Adding a check of cfs_rq->tg_load_avg_contrib in cfs_rq_is_decayed()
makes more sense for me too because it doesn't bypass the ratelimit

> contrib to its tg but its load_avg is 0, it should stay in that list and
> have its contrib synced with its load_avg to zero when that 1ms window
> has passed by __update_blocked_fair() path.
>
> > Signed-off-by: xupengbo <xupengbo@...o.com>
>
> Maybe add a fix tag for commit 1528c661c24b("sched/fair: Ratelimit
> update to tg->load_avg")?
>
> Thanks,
> Aaron
>
> > ---
> >  kernel/sched/fair.c | 50 ++++++++++++++++++++++++++++++++++++++++++++-
> >  1 file changed, 49 insertions(+), 1 deletion(-)
> >
> > diff --git a/kernel/sched/fair.c b/kernel/sched/fair.c
> > index b173a059315c..97feba367be9 100644
> > --- a/kernel/sched/fair.c
> > +++ b/kernel/sched/fair.c
> > @@ -4065,6 +4065,45 @@ static inline bool cfs_rq_is_decayed(struct cfs_rq *cfs_rq)
> >       return true;
> >  }
> >
> > +/* only called in update_load_avg() */
> > +static inline void update_tg_load_avg_immediately(struct cfs_rq *cfs_rq)
> > +{
> > +     long delta;
> > +     u64 now;
> > +
> > +     /*
> > +      * No need to update load_avg for root_task_group as it is not used.
> > +      */
> > +     if (cfs_rq->tg == &root_task_group)
> > +             return;
> > +
> > +     /* rq has been offline and doesn't contribute to the share anymore: */
> > +     if (!cpu_active(cpu_of(rq_of(cfs_rq))))
> > +             return;
> > +
> > +     /*
> > +      * Under normal circumstances, for migration heavy workloads, access
> > +      * to tg->load_avg can be unbound. Limit the update rate to at most
> > +      * once per ms.
> > +      * However when the last task is migrating from this cpu, we must
> > +      * update tg->load_avg immediately. Otherwise, if this cfs_rq becomes
> > +      * idle forever due to cpumask and is removed from leaf_cfs_rq_list,
> > +      * the huge mismatch between cfs_rq->avg.load_avg(which may be zero)
> > +      * and cfs_rq->tg_load_avg_contrib(stalled load_avg of last task)
> > +      * can never be corrected, which will lead to a significant value
> > +      * error in se.weight for this group.

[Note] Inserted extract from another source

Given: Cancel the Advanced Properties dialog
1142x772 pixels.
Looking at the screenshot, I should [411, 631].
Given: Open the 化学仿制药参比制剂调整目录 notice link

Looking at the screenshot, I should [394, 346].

> > +      * We retain this value filter below because it is not the main cause
> > +      * of this bug, so we are being conservative.
> > +      */
> > +     now = sched_clock_cpu(cpu_of(rq_of(cfs_rq)));
> > +     delta = cfs_rq->avg.load_avg - cfs_rq->tg_load_avg_contrib;
> > +     if (abs(delta) > cfs_rq->tg_load_avg_contrib / 64) {
> > +             atomic_long_add(delta, &cfs_rq->tg->load_avg);
> > +             cfs_rq->tg_load_avg_contrib = cfs_rq->avg.load_avg;
> > +             cfs_rq->last_update_tg_load_avg = now;
> > +     }
> > +}
> > +
> >  /**
> >   * update_tg_load_avg - update the tg's load avg
> >   * @cfs_rq: the cfs_rq whose avg changed
> > @@ -4449,6 +4488,8 @@ static inline bool skip_blocked_update(struct sched_entity *se)
> >
> >  static inline void update_tg_load_avg(struct cfs_rq *cfs_rq) {}
> >
> > +static inline void update_tg_load_avg_immediately(struct cfs_rq *cfs_rq) {}
> > +
> >  static inline void clear_tg_offline_cfs_rqs(struct rq *rq) {}
> >
> >  static inline int propagate_entity_load_avg(struct sched_entity *se)

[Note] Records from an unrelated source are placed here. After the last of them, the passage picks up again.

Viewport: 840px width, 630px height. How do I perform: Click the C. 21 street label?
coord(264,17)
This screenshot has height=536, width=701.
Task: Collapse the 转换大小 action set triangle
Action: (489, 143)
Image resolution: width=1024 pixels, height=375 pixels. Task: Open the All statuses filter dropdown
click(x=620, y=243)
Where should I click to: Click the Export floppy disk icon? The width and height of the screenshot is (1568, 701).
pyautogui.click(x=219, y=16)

> > @@ -4747,9 +4788,16 @@ static inline void update_load_avg(struct cfs_rq *cfs_rq, struct sched_entity *s
> >               /*
> >                * DO_DETACH means we're here from dequeue_entity()

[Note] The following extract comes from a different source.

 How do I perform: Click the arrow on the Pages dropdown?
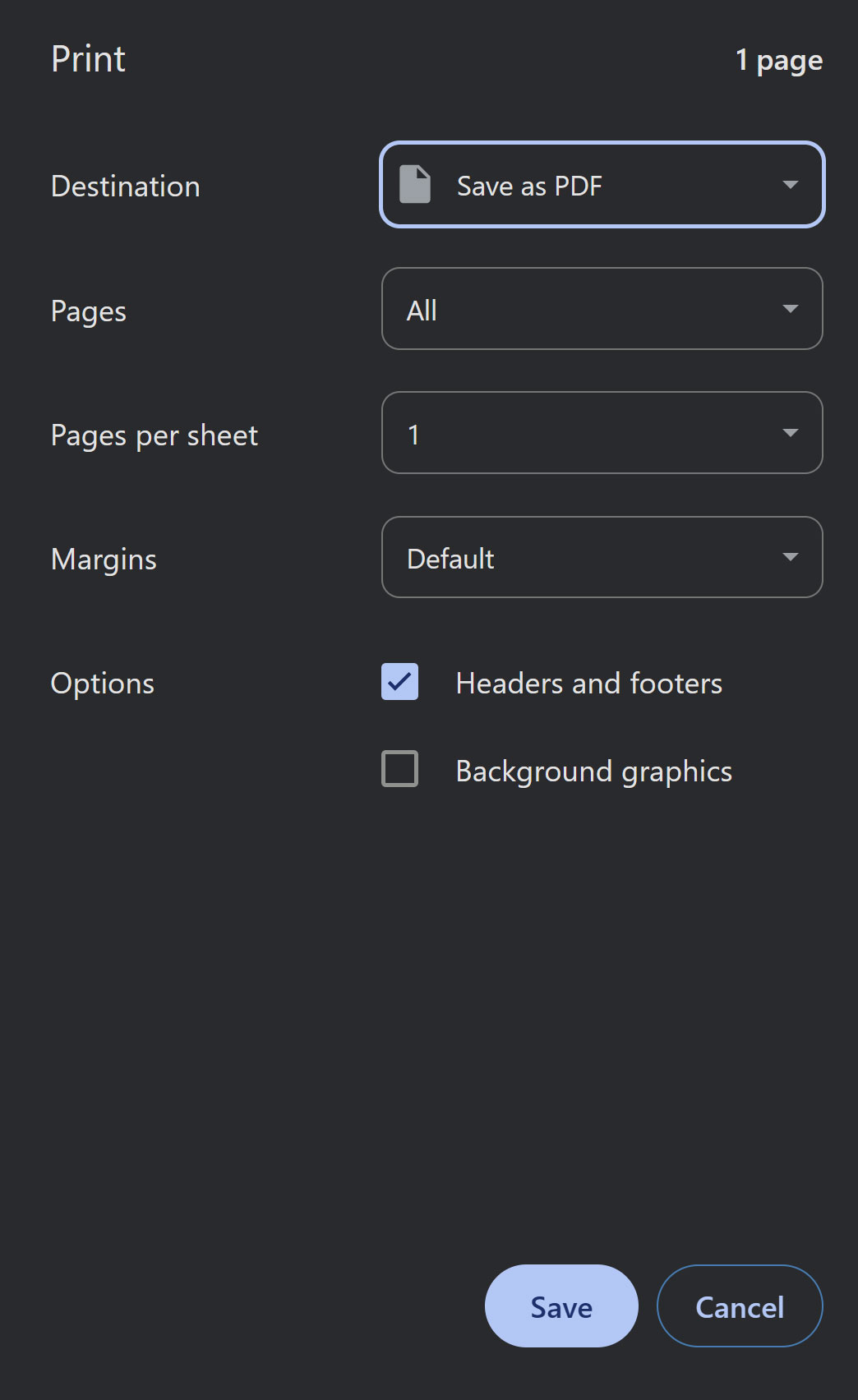click(x=790, y=309)
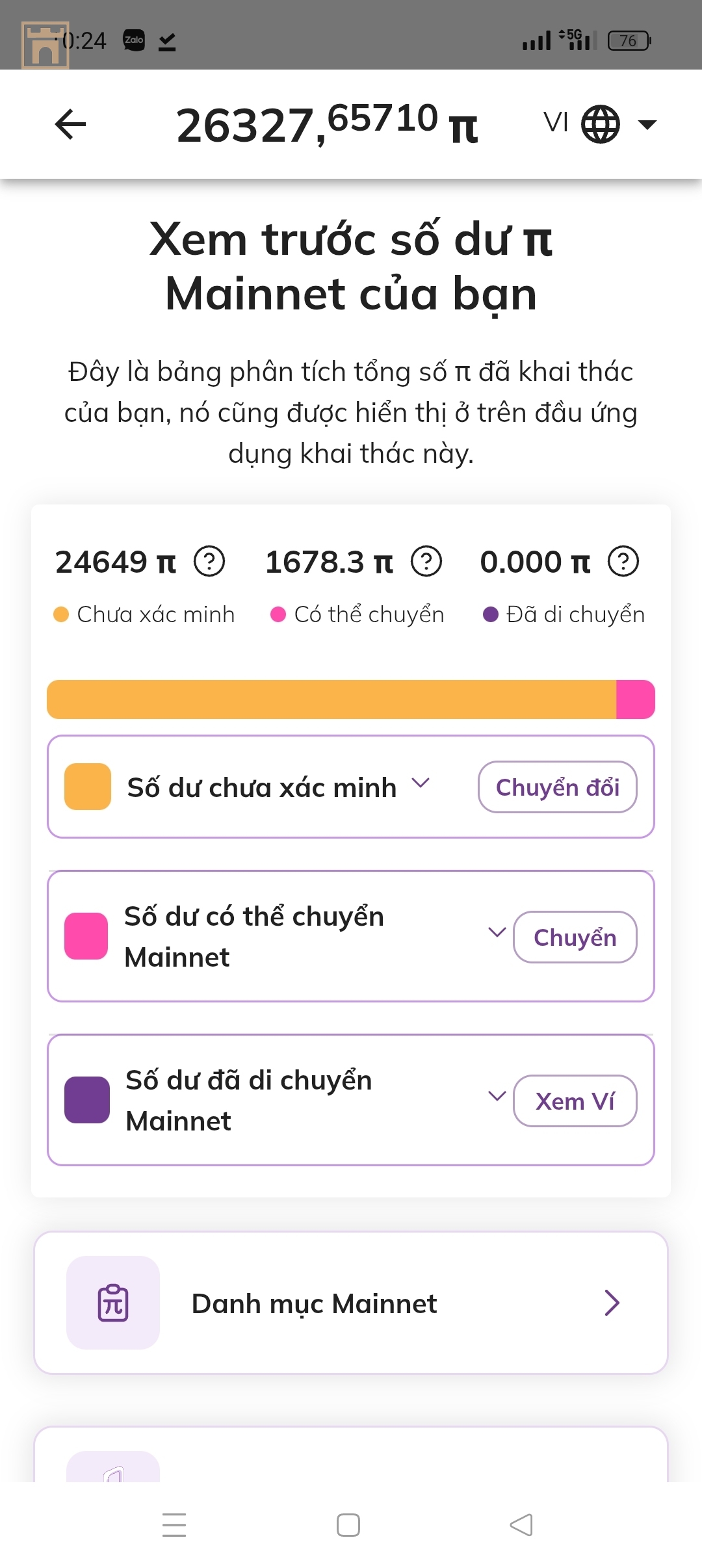Tap the back arrow icon

point(70,124)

> >                * and we are migrating task out of the CPU.
> > +              *
> > +              * At this point, we have not subtracted nr_queued.
> > +              * If cfs_rq->nr_queued ==1, the last cfs task is being
> > +              * migrated from this cfs_rq.
> >                */
> >               detach_entity_load_avg(cfs_rq, se);
> > -             update_tg_load_avg(cfs_rq);
> > +             if (cfs_rq->nr_queued == 1)
> > +                     update_tg_load_avg_immediately(cfs_rq);
> > +             else
> > +                     update_tg_load_avg(cfs_rq);
> >       } else if (decayed) {
> >               cfs_rq_util_change(cfs_rq, 0);
> >
> > --
> > 2.43.0
> >